ARTICLE
__________

REPUBLIQUE FRANCAISE

AU NOM DU PEUPLE FRANCAIS

***

COUR D'APPEL DE TOULOUSE

4ème Chambre Section 3 - Chambre sociale

***

ARRÊT DU DIX MARS DEUX MILLE VINGT TROIS

***



APPELANTE



CIPAV

SERVICE CONTENTIEUX

[Adresse 4]

[Localité 3]



représentée par Me Sonia BRUNET-RICHOU de la SCP CAMILLE ET ASSOCIES...

10/03/2023

ARRÊT N°120/2023

N° RG 20/03455 - N° Portalis DBVI-V-B7E-N3FS

MS/KB

Décision déférée du 09 Novembre 2020

Pole social du TJ de TOULOUSE

19/10156

Carole MAUDUIT

CIPAV

C/

[N] [S]

INFIRMATION PARTIELLE

REPUBLIQUE FRANCAISE

AU NOM DU PEUPLE FRANCAIS

***

COUR D'APPEL DE TOULOUSE

4ème Chambre Section 3 - Chambre sociale

***

ARRÊT DU DIX MARS DEUX MILLE VINGT TROIS

***

APPELANTE

CIPAV

SERVICE CONTENTIEUX

[Adresse 4]

[Localité 3]

représentée par Me Sonia BRUNET-RICHOU de la SCP CAMILLE ET ASSOCIES, avocat au barreau de TOULOUSE substituée par Me Clémence BARDOU, avocat au barreau de TOULOUSE

INTIMEE

Madame [N] [S]

[Adresse 2]

[Localité 1]

représentée par Me Dimitri PINCENT, avocat au barreau de PARIS

COMPOSITION DE LA COUR

En application des dispositions de l'article 945.1 du Code de procédure civile, l'affaire a été débattue le 15 Décembre 2022, en audience publique, devant Mmes M. SEVILLA et MP BAGNERIS, conseillères chargées d'instruire l'affaire, les parties ne s'y étant pas opposées.

Ces magistrats ont rendu compte des plaidoiries dans le délibéré de la Cour composée de :

N. ASSELAIN, conseillère faisant fonction de président

MP. BAGNERIS, conseillère

M. SEVILLA, conseillère

Greffier, lors des débats : S.THAUVIN

ARRET :

- CONTRADICTOIRE

- prononcé publiquement par mise à disposition de l'arrêt au greffe de la Cour, les parties en ayant été préalablement avisées dans les conditions prévues au deuxième alinéa de l'article 450 du Code de procédure civile

- signé par N.ASSELAIN,conseillère faisant fonction de président et par K. BELGACEM, greffier de chambre.

__________

ENTRÉES EXTRAITES
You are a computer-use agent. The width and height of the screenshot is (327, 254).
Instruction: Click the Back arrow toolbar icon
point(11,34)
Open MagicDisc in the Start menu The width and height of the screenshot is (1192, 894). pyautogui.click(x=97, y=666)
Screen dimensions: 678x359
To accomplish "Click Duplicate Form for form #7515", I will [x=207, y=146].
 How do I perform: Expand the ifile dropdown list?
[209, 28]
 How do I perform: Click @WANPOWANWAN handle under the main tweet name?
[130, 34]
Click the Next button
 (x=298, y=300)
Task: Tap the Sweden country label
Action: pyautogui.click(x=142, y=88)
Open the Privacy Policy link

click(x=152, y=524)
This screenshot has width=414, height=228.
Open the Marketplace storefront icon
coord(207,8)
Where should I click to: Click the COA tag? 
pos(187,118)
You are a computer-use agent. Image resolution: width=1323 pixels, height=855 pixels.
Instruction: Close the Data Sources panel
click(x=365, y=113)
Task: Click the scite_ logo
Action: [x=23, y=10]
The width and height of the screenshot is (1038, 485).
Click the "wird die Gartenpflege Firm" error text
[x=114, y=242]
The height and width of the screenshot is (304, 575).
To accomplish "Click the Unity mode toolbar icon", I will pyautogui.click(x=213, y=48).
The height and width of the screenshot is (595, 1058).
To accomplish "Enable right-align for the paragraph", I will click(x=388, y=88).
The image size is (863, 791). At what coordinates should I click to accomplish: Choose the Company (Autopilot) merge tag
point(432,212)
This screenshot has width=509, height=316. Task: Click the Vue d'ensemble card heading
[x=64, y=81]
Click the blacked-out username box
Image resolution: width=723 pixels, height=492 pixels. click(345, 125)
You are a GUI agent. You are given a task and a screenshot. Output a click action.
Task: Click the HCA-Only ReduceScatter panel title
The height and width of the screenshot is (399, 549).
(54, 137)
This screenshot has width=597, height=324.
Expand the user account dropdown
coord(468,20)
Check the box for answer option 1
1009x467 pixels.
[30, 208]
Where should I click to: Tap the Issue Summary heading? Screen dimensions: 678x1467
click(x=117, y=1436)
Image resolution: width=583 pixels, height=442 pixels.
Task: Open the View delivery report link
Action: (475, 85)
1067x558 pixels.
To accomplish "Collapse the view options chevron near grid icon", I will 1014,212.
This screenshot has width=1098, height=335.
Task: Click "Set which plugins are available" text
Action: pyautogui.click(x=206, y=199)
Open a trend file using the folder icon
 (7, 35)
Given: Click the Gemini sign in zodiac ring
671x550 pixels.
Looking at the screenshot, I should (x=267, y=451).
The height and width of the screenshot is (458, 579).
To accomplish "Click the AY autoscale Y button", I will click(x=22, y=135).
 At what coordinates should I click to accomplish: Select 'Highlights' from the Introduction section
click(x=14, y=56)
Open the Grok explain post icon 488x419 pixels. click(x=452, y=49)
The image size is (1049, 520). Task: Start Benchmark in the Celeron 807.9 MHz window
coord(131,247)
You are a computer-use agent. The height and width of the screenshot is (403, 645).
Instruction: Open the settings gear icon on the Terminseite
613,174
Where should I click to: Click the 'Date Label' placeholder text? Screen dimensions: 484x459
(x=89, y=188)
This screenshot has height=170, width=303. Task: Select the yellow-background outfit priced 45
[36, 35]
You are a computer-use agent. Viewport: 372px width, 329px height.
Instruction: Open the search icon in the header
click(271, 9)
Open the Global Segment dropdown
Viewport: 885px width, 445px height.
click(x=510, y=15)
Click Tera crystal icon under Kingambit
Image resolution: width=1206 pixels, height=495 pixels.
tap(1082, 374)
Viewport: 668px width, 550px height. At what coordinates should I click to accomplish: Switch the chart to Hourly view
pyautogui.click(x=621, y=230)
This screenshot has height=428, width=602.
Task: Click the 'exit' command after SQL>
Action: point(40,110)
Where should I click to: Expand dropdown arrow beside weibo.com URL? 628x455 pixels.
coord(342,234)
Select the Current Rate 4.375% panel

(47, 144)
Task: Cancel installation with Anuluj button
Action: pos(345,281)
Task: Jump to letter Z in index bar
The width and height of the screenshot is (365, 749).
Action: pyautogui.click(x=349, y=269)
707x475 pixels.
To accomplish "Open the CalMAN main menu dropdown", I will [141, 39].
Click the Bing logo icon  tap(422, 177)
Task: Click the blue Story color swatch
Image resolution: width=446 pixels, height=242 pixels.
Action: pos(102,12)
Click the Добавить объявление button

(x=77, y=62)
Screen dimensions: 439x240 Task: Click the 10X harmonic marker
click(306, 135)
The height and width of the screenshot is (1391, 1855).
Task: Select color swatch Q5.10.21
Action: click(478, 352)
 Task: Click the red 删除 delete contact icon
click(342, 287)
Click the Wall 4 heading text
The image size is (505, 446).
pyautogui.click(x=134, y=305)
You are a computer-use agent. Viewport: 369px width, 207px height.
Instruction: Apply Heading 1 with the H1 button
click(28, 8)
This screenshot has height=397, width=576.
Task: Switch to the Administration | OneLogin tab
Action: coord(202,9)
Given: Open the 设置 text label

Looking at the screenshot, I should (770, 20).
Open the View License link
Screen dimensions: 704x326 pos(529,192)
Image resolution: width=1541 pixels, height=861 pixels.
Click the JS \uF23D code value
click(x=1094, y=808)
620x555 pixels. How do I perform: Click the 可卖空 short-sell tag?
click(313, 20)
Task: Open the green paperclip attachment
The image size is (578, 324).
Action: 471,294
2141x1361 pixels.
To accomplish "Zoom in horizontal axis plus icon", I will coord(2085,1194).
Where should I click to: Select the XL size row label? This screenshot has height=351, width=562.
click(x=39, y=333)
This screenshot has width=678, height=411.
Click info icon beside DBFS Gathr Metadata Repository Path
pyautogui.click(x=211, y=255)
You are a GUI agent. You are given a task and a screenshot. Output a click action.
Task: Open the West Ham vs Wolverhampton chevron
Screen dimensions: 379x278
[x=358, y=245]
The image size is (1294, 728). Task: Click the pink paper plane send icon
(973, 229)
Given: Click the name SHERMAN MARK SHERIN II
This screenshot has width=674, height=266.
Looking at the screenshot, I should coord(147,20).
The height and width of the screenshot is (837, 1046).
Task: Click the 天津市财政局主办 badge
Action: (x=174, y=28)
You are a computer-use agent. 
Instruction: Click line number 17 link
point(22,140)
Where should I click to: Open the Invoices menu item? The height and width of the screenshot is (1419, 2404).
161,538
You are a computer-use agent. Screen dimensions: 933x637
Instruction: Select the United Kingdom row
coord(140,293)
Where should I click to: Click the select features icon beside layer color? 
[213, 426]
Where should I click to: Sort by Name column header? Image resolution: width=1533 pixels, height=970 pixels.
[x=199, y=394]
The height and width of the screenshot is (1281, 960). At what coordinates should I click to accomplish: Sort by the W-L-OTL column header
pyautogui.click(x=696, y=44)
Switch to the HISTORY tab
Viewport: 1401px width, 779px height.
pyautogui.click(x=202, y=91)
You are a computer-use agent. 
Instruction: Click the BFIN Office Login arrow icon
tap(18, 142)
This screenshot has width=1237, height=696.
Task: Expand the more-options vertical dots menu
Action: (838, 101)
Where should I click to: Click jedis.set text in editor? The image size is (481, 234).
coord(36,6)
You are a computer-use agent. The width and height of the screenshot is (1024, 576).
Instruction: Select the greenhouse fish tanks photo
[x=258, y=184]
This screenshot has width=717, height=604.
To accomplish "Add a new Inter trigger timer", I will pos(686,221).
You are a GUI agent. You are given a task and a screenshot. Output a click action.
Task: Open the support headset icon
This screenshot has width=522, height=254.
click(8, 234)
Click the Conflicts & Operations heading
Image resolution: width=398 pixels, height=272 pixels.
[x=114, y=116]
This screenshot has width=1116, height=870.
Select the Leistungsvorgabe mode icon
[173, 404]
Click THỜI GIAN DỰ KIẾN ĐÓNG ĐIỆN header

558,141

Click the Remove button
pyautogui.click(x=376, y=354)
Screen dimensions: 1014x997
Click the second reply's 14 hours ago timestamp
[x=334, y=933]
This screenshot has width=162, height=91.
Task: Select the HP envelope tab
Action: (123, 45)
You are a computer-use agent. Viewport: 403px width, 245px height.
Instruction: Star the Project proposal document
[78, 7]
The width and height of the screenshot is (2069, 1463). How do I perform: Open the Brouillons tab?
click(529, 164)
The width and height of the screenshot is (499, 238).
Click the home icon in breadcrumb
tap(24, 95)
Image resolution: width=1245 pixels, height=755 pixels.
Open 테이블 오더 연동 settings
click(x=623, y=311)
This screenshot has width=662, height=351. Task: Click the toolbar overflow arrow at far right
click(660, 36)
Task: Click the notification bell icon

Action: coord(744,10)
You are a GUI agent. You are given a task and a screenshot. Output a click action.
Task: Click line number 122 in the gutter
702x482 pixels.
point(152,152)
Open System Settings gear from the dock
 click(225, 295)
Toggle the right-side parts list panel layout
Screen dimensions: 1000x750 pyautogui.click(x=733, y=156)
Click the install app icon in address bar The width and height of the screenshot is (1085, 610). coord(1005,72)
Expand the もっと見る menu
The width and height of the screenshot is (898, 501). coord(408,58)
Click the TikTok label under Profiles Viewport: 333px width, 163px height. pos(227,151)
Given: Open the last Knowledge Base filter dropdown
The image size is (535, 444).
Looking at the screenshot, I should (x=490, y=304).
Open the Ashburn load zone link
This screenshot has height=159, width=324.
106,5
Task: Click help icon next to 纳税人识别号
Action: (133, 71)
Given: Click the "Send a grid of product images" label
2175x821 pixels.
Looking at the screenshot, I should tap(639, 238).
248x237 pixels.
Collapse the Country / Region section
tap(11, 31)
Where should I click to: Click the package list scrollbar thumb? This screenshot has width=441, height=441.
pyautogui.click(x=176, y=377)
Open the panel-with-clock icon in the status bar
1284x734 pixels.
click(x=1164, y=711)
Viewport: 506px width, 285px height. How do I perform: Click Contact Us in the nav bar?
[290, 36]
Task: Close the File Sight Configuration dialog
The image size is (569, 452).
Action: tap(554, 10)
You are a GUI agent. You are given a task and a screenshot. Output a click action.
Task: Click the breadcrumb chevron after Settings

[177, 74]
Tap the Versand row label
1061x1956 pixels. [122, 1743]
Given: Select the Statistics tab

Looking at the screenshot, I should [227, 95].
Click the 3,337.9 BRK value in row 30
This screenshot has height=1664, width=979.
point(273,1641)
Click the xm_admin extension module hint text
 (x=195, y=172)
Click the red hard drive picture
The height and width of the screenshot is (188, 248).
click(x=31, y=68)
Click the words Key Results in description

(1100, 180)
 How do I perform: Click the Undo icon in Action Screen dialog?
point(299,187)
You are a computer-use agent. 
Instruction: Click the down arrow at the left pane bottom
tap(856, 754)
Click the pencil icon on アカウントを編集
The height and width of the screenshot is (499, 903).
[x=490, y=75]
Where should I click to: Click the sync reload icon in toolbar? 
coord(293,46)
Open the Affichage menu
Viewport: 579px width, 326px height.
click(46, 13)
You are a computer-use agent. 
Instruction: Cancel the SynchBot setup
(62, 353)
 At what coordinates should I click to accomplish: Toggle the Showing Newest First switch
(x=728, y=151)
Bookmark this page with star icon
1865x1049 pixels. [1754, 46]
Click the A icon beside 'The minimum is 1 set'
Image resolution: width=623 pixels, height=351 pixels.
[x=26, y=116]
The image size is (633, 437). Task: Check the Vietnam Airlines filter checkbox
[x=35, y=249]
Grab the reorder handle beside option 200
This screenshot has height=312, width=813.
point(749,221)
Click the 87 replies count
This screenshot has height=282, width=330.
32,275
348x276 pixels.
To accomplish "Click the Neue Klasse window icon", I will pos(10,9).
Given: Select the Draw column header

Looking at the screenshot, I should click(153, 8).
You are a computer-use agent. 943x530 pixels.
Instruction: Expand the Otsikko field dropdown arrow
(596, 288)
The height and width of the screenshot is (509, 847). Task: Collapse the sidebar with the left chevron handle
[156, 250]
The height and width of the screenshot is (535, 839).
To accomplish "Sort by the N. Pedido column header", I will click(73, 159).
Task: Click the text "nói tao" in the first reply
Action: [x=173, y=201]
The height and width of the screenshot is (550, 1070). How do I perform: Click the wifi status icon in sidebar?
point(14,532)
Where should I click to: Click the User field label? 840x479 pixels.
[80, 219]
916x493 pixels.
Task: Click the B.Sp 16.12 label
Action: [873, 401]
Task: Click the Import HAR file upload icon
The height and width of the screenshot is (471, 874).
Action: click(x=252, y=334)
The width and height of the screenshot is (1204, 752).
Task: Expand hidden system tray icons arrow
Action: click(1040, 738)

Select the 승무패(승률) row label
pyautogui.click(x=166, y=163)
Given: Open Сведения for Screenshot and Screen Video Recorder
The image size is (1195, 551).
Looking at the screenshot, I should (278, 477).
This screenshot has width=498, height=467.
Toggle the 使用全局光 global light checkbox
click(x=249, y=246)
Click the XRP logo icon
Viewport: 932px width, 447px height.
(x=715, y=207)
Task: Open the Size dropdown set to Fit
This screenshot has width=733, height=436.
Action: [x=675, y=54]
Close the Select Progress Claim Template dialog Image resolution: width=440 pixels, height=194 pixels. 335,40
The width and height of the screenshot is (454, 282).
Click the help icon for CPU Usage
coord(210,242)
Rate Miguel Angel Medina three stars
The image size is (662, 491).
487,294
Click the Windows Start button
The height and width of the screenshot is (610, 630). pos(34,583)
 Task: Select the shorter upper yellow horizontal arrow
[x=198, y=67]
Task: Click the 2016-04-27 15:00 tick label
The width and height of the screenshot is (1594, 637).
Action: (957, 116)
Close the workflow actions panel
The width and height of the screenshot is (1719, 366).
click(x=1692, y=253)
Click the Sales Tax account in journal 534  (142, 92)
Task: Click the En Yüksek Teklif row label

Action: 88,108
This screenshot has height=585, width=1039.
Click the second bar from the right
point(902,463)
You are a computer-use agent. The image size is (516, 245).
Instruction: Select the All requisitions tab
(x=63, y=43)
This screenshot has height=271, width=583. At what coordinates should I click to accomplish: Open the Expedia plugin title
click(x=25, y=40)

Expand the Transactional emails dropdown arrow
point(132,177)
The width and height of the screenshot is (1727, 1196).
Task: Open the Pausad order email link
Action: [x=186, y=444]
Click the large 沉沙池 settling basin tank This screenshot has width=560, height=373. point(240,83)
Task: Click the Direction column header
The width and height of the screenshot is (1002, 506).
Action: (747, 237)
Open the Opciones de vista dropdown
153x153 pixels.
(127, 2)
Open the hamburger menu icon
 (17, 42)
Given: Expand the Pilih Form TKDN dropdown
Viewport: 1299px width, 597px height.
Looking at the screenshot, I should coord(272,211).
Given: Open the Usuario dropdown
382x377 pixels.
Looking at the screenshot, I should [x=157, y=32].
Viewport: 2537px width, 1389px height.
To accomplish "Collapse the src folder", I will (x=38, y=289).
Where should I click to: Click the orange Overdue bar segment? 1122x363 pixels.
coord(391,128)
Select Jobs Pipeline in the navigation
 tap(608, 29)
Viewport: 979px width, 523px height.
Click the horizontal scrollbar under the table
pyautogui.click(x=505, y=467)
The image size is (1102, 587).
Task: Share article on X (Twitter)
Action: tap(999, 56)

__________

Répondez, s'il vous plaît, à ces questions sur l'article :
(a) À quelle date l'affaire a-t-elle été débattue en audience publique ?
(b) Quel avocat représente l'intimée, et à quel barreau appartient-il ?
(c) Qui a signé l'arrêt avec N. ASSELAIN ?

RÉPONSE
(a) Le 15 décembre 2022.
(b) Me Dimitri PINCENT, avocat au barreau de Paris.
(c) K. BELGACEM, greffier de chambre.